Each year, more and more women are retiring in a state of poverty in comparison to their male counterparts. In fact, on a global scale, women are only making $0.77 for each $1.00 that a man earns doing the same work. Despite showing equal effort and skills, women are devalued and insufficiently remunerated. For mothers, the gender pay gap widens even further. Several efforts are working to close the gender wage gap in Belgium.
Starting in 2018, Belgium’s large corporations have agreed to publicize their pay gap statistics. The country’s pay gap averages out to show that a woman’s salary is typically 5.8% lower than a man’s. Holding one of the lowest inequalities in salary, Belgium beats countries such as Sweden or Norway, countries that are known for their gender equality reputation. In fact, only three countries show better results than Belgium: Luxembourg at 1.3%, Romania at 3.3% and Italy at 4.7%. With the average gender gap across the EU being 19.2%, the question of what Belgium is doing differently to support their women is put forth.
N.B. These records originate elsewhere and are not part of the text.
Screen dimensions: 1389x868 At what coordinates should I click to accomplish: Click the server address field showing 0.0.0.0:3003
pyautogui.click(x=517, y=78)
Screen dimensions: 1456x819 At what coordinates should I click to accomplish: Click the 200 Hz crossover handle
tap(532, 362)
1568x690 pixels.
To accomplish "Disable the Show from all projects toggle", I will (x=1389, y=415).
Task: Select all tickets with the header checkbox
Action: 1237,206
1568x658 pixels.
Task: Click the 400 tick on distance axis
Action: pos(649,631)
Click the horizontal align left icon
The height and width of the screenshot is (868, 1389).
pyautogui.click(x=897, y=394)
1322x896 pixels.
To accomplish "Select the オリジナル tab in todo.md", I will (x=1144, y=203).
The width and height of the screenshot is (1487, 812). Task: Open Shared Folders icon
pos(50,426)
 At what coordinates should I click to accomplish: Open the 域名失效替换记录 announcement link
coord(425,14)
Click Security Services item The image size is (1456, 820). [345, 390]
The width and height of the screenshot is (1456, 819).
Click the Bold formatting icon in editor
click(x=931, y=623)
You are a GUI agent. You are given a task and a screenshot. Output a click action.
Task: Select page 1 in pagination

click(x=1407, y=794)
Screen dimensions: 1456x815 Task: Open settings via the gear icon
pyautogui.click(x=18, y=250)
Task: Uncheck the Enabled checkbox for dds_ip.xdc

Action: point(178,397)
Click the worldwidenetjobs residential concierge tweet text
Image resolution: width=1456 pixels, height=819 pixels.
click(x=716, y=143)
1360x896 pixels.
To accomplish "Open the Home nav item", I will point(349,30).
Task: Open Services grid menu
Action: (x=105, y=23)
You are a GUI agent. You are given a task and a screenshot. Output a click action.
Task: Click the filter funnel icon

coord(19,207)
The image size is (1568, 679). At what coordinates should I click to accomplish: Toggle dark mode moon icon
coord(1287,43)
Laws Fighting Gender-Based Inequality
Since 2012, Belgium’s legislature has enforced the gender pay gap to be taken into consideration when determining salaries for unions and employers. The Adopted Gender Pay Gap Reduction Act calls for each company to outline the labor cost difference between men and women. This would later be available to the public through the National Bank. Furthermore, the law requires employers to provide an action plan if it is reported that their female employees are earning less than their male counterparts. Women are also encouraged to reach out to their company’s mediator if they feel that they are being discriminated against.
Since 2011, a minimum of one-third of Belgium’s members on the board of directors of various companies and public-sector organizations must be women. To ensure this is being carried out, companies must present annual reports to prove their effectiveness in following the quota.
Additionally, the country’s general anti-discrimination act targets problems stemming from racism. Furthermore, Belgium has a specific law addressing gender-based discrepancies. This act is established to prohibit inequality regarding pregnancy, maternity, gender identity, gender expression or sex changes. These changes have been embedded into the country’s constitution.
Since 2005, progressive women in Belgium have been advocating for equal pay. An annual Equal Pay Day is organized to recognize how much harder women must work to earn the same amount of money as men. Public campaigns and large volunteer-run activities are just a few ways how organizations hope to raise awareness. Countries around the world have since adopted this practice, and it has become an “international source of inspiration.”
These are some ways the gender wage gap in Belgium is closed. However, the goal must be to eradicate the remaining difference of 5.8%. Still, Belgian laws can be an example of how to effectively fight gender inequality and empower women.